Ohio’s House and Senate have been going to and fro for over two years now trying to figure out a framework for the sports gambling industry. Two measures have been submitted to state legislators to discuss on Capitol Square this year, and they both seem to offer their own interpretation of what a regulated gambling market in Ohio ought to look like.
Working out a Solution for Ohio’s Sports Betting
According to Senate president Matt Huffman, things are looking up, as he and fellow lawmakers have been able to identify “one or two big issues,” which can now be approached with understanding, he argues. Huffman is confident that a piece of legislation pitched before the summer recess might get some action following the summer recess.
Under the various proposals put forward, Ohio could have seen anything up to 65 licenses to be issued in the state. That is the proposal that is most likely to move forward as well. The measure would allow up to 25 license holders to offer interactive wagering, while 40 additional establishments will add in-person betting only.
Ohio doesn’t lack stakeholders who would be interested in securing a bigger market share of the total. Professional sports franchises and casinos are trying to be allowed to obtain a sports gambling license under any future regulatory framework.
Yet, they are not the only ones clamoring for the right. Bowling centers are similarly interested in hosting sports gambling, calling it a “piece of the pie.”

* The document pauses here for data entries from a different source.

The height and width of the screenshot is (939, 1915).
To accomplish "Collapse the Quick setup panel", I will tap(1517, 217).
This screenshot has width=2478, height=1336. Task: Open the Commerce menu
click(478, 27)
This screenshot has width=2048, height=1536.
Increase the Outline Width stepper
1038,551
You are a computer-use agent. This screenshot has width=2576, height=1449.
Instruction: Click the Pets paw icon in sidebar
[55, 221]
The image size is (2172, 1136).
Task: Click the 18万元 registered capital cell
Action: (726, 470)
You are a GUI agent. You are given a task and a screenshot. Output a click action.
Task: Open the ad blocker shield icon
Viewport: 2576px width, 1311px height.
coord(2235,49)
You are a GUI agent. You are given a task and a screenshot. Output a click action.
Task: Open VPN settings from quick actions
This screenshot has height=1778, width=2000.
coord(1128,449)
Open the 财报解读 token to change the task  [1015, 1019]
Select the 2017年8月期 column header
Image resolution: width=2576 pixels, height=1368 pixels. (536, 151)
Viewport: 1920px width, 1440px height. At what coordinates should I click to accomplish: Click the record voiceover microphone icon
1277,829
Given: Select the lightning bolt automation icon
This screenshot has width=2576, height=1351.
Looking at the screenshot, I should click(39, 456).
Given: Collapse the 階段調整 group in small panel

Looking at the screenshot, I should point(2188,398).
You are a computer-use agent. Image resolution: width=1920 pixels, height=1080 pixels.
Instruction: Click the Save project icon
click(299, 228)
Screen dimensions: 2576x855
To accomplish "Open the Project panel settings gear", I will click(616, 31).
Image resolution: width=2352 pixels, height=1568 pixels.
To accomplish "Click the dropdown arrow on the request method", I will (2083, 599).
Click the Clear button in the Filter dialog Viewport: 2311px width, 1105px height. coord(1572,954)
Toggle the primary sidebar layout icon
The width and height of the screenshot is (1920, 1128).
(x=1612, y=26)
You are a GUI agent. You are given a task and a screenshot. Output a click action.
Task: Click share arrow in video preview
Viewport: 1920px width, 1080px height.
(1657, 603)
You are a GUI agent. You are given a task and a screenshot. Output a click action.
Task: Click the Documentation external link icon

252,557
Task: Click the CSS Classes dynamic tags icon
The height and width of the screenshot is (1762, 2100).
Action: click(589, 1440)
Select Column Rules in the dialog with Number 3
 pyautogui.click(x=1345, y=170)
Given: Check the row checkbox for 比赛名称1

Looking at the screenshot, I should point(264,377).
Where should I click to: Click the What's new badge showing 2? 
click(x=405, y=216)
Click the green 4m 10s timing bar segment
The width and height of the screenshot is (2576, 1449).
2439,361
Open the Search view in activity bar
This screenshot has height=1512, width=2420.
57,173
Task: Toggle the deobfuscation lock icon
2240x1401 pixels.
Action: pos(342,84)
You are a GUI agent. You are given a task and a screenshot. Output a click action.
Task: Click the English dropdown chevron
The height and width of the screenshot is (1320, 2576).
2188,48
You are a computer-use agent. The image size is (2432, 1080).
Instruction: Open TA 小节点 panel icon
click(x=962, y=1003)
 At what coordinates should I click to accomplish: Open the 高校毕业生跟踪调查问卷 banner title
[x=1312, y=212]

Ohio Has Plenty of Time to Pass Sports Betting
The good news is that there seems to be sufficient legislative momentum to allow the realization of a fully-fledged sports betting framework. Not only that, but the state’s legislative session runs through December 31, offering lawmakers ample wiggle room to deliver on a finalized sports betting framework.
HB 29, which is the discussed measure, seems to be fairly appealing to the pro-betting camps in the state’s legislature. However, Huffman warns that there is some heavy-lifting to do.
As minutiae are being discussed, companies are already seeking market access, as Ohio will be legalizing its sports betting industry sooner or later. BetMGM has introduced a dedicated horse racing app to introduce state residents to its brand and offer. In September, MaximBet garnered market access in the Buckeye State, as the sportsbook is clearly anticipating a launch before long.